As the world sinks into a global recession, many of us will have to brush up our CVs and look for new jobs. London Career & Life Coach Hans Schumann shares tips from recruiters on how to make sure your CV doesn’t end up in the bin.
The Office of National Statistics recently reported that the UK is officially in recession. Between April and June 2020, the economy shrank 20.4% compared with the first three months of the year. This has led to the biggest drop in employment since the last recession, after the financial crisis of 2007/8.
Worse may be yet to come in the UK. There could well be a wave of redundancies when the furlough scheme ends at the end of October, and we also have the prospect of a hard Brexit in January.
This means that many of us may have to look for new jobs soon. Standing out in the job market will become increasingly difficult as the unemployment rate rises.
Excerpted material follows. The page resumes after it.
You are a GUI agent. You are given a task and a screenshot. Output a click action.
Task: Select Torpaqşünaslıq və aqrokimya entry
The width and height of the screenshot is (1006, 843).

In this article, I will take you through the basics of getting over the first hurdle in your job hunt: How to create a CV that avoids the recruiters’ bin.
Don’t use fancy templates
Websites like canva.com offer beautiful templates for CVs that use neat graphic elements to structure content and will definitely make yours stand out from the crowd, like the ones in the image below:
However, don’t use them!
Being a fan of graphic design, I love those templates – but the advice I hear from recruiters over and over is to stay away from them. Apparently, those fancy layouts make it more difficult for recruiters to find relevant information quickly. Barry Collins of Collins Property Recruitment also explains that your CV needs to be easy to review on digital screens of all sizes as printing is often only a last resort these days.
The only exception when you should use graphic design elements is if you are applying for a graphic design job. In that case your CV will showcase your design skills.
Make your CV easy to read
First impressions are important. Ben de Grouchy, founder of recruitment agency ecruit, explains that recruiters only take between 7 and 20 seconds to scan a CV before making a decision on whether to bin it. Put yourself in their shoes: If a recruiter receives a CV that is cramped, like the one in image 1 below, they will immediately be turned off. It’s simply too hard to read.
Compare this with the same CV in different formatting in image 2 above.
A few simple formatting changes have made the same CV much easier to read:
- The use of plenty of white space by creating bigger borders and wider line spacing
- Larger paragraph fonts
- Headings are larger than the paragraph text
- The text is justified
Remember that the CV is your business card. It does not only convey information about your career, it also shows whether you are able to prioritise and present data in a concise and reader-friendly way. For many office jobs that’s an important skill. For example, if you applied for a job as a lawyer and you presented me with a CV similar to the one in image 1, I would draw the conclusion that your legal advice notes would probably look similar. I would bin your CV straightaway.
Make it bespoke
I strongly advise against using the same CV for each job you apply for, unless the job descriptions match completely. I am afraid this means a lot of extra work, but here is why I think this is important:
You only have a few seconds
Recruiters have to work their way through dozens, sometimes hundreds of CVs for a single vacancy. As we learned from Ben de Grouchy, they will only spend seconds to check whether your CV matches the job description. You will increase your chances of catching their attention if you make it easier for recruiters to find relevant information quickly. You do this by ensuring that your CV clearly displays the exact key words from the job description.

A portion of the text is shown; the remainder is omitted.